Tuesday 28 June 2011

Getting possessive about proofreading

So I was at a party last weekend - and please don't get distracted by your amazement at such an unusual way for me to spend my leisure time - where I knew nobody except the hosts. A woman was telling her friends about how, when shopping, her daughter had picked out a slab of chocolate with the iced message "Worlds best brother" on it. Naturally, the woman asked the shop assistant to add the missing apostrophe but this being Thorntons, which, like Barclays, has decided that ugly possessive punctuation clutters the brand, her request was met with incomprehension. The woman sensibly left without the chocolate. So far so unsurprising. But then... "Of course it needs an apostrophe," her friend responded, "Otherwise it's as if he's the whole world's brother." The first woman (who turned out to be a copywriter) paused and blinked. "It's a possessive apostrophe," she said. "Oh yes," agreed woman three, "It's the same as putting an apostrophe in "its". That really winds me up. The rule is simple. You should never do it." The first woman paused and blinked again, and I considered wading in to back her up but, being British and never having met these people before, well, to my shame, I didn't. Fortunately the conversation turned to misspellings (or possibly mispellings), to general relief.

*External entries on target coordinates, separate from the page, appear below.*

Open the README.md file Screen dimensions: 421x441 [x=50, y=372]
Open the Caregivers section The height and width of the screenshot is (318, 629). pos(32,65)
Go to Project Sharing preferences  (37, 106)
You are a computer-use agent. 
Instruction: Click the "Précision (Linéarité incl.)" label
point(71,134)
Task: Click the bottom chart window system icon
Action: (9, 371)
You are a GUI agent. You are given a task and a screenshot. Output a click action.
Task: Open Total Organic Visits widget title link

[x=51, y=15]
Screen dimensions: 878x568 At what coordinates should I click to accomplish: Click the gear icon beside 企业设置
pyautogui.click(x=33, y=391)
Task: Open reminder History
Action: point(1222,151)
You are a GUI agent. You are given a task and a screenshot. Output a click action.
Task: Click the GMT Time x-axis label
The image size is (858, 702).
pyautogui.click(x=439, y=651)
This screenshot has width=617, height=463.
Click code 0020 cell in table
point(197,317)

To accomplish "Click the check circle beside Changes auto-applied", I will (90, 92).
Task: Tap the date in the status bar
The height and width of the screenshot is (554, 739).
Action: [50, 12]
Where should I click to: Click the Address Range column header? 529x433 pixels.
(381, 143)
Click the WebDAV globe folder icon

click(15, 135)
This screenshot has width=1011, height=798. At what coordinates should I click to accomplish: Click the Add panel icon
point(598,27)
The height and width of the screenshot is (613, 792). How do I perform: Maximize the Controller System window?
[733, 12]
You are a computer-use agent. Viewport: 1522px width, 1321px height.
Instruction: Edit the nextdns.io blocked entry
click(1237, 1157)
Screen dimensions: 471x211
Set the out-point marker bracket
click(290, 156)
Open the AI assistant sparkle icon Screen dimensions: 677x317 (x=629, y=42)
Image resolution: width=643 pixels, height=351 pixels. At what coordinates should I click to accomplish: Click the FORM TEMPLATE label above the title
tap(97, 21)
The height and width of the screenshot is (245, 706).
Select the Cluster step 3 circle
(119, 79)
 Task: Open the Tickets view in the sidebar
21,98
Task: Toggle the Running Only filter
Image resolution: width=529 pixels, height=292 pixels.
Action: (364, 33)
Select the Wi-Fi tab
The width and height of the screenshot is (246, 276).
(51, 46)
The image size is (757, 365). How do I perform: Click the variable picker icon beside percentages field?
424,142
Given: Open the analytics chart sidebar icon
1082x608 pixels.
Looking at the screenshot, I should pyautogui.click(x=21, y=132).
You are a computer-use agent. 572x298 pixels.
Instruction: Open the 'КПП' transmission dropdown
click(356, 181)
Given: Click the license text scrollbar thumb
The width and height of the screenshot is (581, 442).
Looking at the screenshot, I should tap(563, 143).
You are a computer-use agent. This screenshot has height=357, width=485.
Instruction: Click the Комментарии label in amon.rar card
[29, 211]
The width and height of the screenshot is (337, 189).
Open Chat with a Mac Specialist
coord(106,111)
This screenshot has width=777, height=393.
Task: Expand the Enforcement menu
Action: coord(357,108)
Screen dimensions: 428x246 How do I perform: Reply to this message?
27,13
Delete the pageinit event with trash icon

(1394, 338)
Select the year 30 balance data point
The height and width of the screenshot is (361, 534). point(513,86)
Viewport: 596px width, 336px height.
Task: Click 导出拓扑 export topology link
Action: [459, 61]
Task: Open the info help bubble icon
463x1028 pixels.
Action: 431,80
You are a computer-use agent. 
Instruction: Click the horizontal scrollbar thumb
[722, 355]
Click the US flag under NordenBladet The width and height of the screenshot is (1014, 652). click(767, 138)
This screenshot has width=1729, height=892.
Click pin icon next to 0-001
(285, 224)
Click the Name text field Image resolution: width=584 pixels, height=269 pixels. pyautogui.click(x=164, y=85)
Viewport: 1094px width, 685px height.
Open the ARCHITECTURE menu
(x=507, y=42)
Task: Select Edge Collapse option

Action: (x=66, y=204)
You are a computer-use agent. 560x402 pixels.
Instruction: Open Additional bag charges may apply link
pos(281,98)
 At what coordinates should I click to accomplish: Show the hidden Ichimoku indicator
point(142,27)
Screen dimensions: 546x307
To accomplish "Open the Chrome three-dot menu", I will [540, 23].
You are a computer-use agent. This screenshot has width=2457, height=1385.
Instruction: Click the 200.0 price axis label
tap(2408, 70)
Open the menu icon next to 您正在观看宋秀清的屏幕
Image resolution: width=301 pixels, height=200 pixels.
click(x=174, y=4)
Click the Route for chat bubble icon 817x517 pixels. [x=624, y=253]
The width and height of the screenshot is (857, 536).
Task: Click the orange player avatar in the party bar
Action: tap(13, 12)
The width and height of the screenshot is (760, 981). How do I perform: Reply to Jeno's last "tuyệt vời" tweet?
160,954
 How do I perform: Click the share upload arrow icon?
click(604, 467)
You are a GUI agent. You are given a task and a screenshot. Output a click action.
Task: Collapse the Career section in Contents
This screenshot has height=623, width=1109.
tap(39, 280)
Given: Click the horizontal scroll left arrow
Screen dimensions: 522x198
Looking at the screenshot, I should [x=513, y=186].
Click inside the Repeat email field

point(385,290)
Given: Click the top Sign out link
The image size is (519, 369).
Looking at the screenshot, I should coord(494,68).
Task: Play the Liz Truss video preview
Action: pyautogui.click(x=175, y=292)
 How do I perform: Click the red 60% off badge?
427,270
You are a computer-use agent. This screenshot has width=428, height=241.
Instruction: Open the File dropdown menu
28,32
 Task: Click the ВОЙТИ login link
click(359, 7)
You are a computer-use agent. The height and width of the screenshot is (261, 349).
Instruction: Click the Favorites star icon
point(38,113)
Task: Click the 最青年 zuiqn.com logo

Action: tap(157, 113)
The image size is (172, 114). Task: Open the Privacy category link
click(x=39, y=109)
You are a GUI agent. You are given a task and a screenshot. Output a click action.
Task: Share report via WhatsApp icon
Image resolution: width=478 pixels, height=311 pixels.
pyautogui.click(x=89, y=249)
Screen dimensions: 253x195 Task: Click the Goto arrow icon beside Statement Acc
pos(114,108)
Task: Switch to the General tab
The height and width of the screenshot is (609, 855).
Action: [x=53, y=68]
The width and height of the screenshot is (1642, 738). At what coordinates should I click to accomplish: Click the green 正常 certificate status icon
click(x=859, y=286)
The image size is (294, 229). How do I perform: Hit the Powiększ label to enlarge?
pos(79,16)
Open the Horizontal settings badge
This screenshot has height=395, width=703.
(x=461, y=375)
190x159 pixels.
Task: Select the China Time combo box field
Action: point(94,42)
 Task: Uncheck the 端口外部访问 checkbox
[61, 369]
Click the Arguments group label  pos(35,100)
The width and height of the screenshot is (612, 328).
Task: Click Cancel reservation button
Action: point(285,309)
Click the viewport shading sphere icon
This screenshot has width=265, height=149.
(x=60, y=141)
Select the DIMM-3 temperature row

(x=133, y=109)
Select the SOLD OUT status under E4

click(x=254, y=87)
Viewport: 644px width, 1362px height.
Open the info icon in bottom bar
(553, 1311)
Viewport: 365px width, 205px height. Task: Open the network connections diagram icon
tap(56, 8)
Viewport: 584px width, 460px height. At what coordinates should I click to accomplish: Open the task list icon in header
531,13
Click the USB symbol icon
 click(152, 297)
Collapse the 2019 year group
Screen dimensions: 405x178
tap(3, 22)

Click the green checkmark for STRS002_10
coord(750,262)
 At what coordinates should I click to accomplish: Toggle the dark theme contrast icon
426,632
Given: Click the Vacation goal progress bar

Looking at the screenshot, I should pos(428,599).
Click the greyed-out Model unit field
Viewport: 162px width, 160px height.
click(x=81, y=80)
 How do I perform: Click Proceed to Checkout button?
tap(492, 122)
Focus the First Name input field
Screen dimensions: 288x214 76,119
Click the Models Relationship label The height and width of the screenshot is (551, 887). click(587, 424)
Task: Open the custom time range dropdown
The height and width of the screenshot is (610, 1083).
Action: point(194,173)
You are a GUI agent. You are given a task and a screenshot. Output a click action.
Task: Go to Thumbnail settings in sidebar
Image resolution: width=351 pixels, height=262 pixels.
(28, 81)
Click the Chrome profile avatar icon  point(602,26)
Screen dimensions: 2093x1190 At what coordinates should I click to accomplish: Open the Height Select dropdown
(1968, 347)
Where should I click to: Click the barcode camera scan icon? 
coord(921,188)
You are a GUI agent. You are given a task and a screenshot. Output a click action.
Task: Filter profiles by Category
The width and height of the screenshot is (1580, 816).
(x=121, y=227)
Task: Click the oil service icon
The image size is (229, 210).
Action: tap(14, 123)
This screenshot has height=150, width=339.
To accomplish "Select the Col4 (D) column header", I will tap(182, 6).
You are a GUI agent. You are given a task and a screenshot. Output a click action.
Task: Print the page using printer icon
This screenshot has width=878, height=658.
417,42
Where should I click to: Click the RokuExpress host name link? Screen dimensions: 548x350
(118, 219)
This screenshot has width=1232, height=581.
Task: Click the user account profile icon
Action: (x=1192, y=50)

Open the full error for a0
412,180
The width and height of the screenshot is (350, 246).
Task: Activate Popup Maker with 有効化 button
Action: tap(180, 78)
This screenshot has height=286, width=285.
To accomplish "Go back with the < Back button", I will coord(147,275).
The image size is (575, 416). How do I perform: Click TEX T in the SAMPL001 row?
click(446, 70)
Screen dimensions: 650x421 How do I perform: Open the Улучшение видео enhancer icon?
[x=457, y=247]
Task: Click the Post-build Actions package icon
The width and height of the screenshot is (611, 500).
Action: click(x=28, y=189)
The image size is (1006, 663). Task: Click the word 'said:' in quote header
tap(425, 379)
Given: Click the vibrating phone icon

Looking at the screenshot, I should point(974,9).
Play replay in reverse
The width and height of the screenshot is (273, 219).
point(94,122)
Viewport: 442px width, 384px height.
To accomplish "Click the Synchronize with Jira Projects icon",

When I tell people what I do, they tend to nod and agree that proofreading is very important and that correct spelling and punctuation and removing typos is essential for a professional reputation. But they never seem to think it applies to them. It's other people, those uneducated masses, who get it wrong. If you're in the know, you can proofread your own work. Well, yes, up to a point. My knowledge of grammar and spelling and punctuation is accurate enough to know when to break the rules and when the rules are fluid (editors like nothing better than to endlessly debate the relative merits of different style manuals - that's one reason I don't get invited to many parties). But I'm not ashamed to admit - because it's obvious - that I don't always pick up all the errors in my terrible typing. Sometimes it's late, sometimes I'm busy, usually I'm just plain lazy. I know how it is, how there always seems to be something better to do. But proofreading your own work is only the first level of defence. The second level is to find someone who will look at it objectively; being free from creative baggage, I have no difficulty in correcting other people's work. A fresh eye - a fresh perspective - will tidy and polish the text, and replace it gleaming on the mantlepiece of public opinion. Even if the public isn't all that sure what that opinion ought to be.

To shamelessly overload on the metaphors, adding an extra squeeze of icing is so much easier, and so much cheaper, than melting it all down and starting again.